In my contribution to Union 2021, I advocated unionism which plugs into the UK mainstream, and addresses economic issues as a matter of urgency, because it can make Northern Ireland more successful and secure wider acceptance of our place in the United Kingdom. Lee at Ultonia, in a constructive blogpost, accuses me of economic determinism, which I don’t think is quite fair.
I prioritise economics in the article because economics will frame the fiercest debates in the UK over the next ten years and reshaping Northern Ireland‘s economy is the immediate task for local politicians within that context. If unionism is to move beyond its constitutional preoccupation, to offer 'unionism plus', then economics has got to be the place to start. I certainly don’t believe that growing the private sector is a panacea for all our difficulties. I don't believe it will make separatism disappear.

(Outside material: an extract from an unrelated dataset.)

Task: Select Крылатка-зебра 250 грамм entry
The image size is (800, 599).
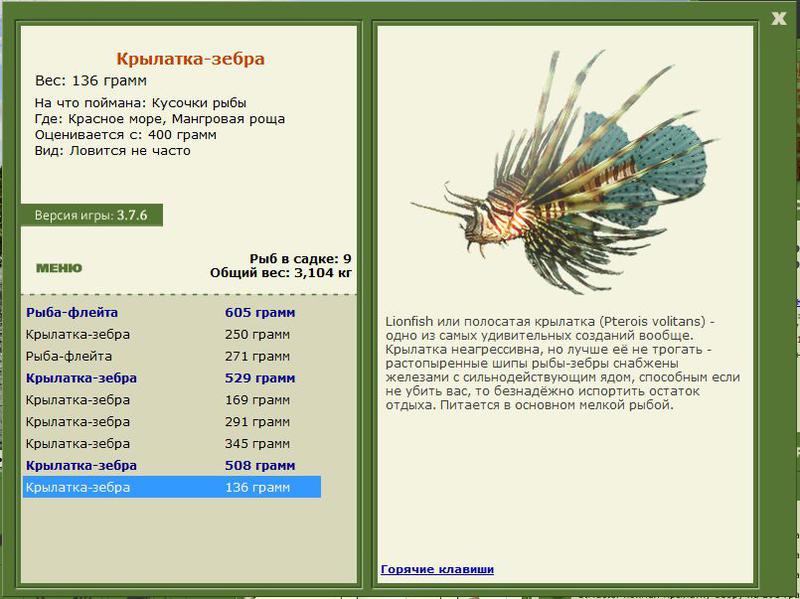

Nor should a new emphasis in unionist politics be viewed as some type of ’triangulation’ exercise (to use the hideous jargon of party tactics). An unreformed unionism attempting to lure centre ground voters by turning its attention away from a hardcore of supporters which it takes for granted.
The goals of normalising politics, participating nationally and appealing across community boundaries, are worth pursuing in and of themselves.
The dogmas of nationalism will not dissolve because unionism starts emphasising its compatibility with a range of identities and cultures. However, fewer of the twenty odd per cent of Catholics who are sympathetic to the Union might be inclined to vote along communal lines. In the event of a border referendum, it’s difficult to envisage how unionism’s cause would be damaged by paying less attention to identity issues and more to the economy.
That’s why Christopher Montgomery’s analysis in the News Letter puzzled me. Nationalists are not unionists, nor or they more unionist than they used to be, he argued.
And? I’m not sure that anyone had ever suggested either of the theses which he is so keen to rebut.
Regardless of how nationalism chooses to present itself:
Unionists' best response is to continue to build a plural and positive case for Union. And to make Northern Ireland a successful and indispensable region of the United Kingdom.